Obsolescence of this case raises wonder where that opinion may reach the degree of consensus in legal thought that the direct action of an injured from car accidents in the face of the insurer (insurance company) become obsolete the lapse of three years from the date of the occurrence of harmful act .Although the Court of Cassation see, according to the rule of [Article (752 / b) civilian], it should enter into force from the date of obsolescence availability of real science injured in the incident ([1]) . At which time the lawsuit become obsolete injured in the face of the defendant (the official) lapse of three years from the date of knowledge of the damage and asked about.
We estimate that this opinion under consideration for the following:
First - that the introduction makes direct that the case of an injured in the face of the insurer (insurance company) falling at a time remains the compensation claim in the face of the official (insured) List . How can that be? Believer it does not have a conclusion of the insurance contract with the insurer and fulfill his insurance premiums only in order to avoid the risk insured him a claim for compensation . In the logic of this view might take place this danger can not injured or official claim the insured amount of compensation, when expired three years from the date of knowledge that there TORT . Second because he can not claim in the amount of insurance unless the fulfillment of an injured or student - in this case - is achieved insured risk it. And I can not insured's claim for compensation only if he has real science of the damage and asked him, knows the damage he did not know of this charge during this term was knew about it then.

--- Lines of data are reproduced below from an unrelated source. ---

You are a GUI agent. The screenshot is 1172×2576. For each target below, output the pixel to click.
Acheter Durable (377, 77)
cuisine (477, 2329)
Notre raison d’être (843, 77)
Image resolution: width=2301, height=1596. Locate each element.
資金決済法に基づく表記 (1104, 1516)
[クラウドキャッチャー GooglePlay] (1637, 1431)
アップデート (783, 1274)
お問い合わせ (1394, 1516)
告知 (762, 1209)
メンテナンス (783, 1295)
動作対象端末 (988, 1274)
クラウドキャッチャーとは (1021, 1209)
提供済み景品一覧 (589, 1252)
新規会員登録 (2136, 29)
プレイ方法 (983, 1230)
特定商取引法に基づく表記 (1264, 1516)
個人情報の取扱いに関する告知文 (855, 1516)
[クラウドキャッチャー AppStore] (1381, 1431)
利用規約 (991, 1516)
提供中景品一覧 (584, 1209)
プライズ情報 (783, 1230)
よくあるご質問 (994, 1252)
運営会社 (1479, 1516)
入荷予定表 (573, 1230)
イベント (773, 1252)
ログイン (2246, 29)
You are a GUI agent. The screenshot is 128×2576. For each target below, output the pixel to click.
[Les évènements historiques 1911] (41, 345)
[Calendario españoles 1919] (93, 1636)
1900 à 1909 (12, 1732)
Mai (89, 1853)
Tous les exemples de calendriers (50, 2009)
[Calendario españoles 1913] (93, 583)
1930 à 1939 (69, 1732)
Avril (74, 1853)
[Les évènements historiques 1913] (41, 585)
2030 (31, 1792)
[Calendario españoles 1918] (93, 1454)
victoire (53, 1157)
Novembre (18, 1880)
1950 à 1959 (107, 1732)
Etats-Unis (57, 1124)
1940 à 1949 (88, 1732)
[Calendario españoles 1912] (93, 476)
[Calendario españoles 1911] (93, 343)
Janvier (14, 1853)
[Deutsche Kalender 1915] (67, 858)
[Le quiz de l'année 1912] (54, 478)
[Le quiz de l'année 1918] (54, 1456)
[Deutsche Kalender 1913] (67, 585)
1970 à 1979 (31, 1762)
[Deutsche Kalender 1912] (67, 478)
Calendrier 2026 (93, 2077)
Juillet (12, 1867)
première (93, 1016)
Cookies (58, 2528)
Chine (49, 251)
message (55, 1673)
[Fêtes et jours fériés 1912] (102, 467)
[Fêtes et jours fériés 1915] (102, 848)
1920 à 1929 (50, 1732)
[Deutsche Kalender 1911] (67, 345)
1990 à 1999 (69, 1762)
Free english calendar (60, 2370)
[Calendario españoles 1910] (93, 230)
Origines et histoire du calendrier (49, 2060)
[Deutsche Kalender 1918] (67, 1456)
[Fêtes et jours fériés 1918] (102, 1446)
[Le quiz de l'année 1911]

Secondly - Article (752) civilian Having developed the general rule for prescription claims arising from the insurance contract expiry of three years from the time of the tort . Decided in its second paragraph that this period shall not apply in the two cases our stuff to the provisions of item (b), which states that "in the event of an accident insured him only day he learned with regard Thereof".
The question which arises, in this regard, is what the incident is insured him (insured risk it) within the scope of compulsory insurance of liability for auto accidents? Is the accident? Or claim compensation? .Legal logic requires when answering to say that this risk does not verify the incident, but achieved the claim . Because the first check without a second check does not serve its insured risk, and say to the contrary lead to say that the insurer guarantees the insured non-occurrence of harmful act and this is not able to humans . Thus, the insurer believes the insured from being a claim and building be insured risk is to claim the occurrence of harmful act.
In light of this result, and the provision of item (b) above, it can be said that the limitation direct proceedings for an injured in the face of the insurer (insurance company) fall Shortest term:
- For aging compensation claim that the first in the face of the official (insured) .
- Or the lapse of three years from the date of verification insured risk it .
To say otherwise lead to enrich the insured at the expense of the insured for no reason.
([1]) Denunciation of Civil Appeal No. 1072 of the year 64 BC - 15.1.1995 session (publication in the journal of the judges, the twenty-eighth year - the first and second number - January December 1996).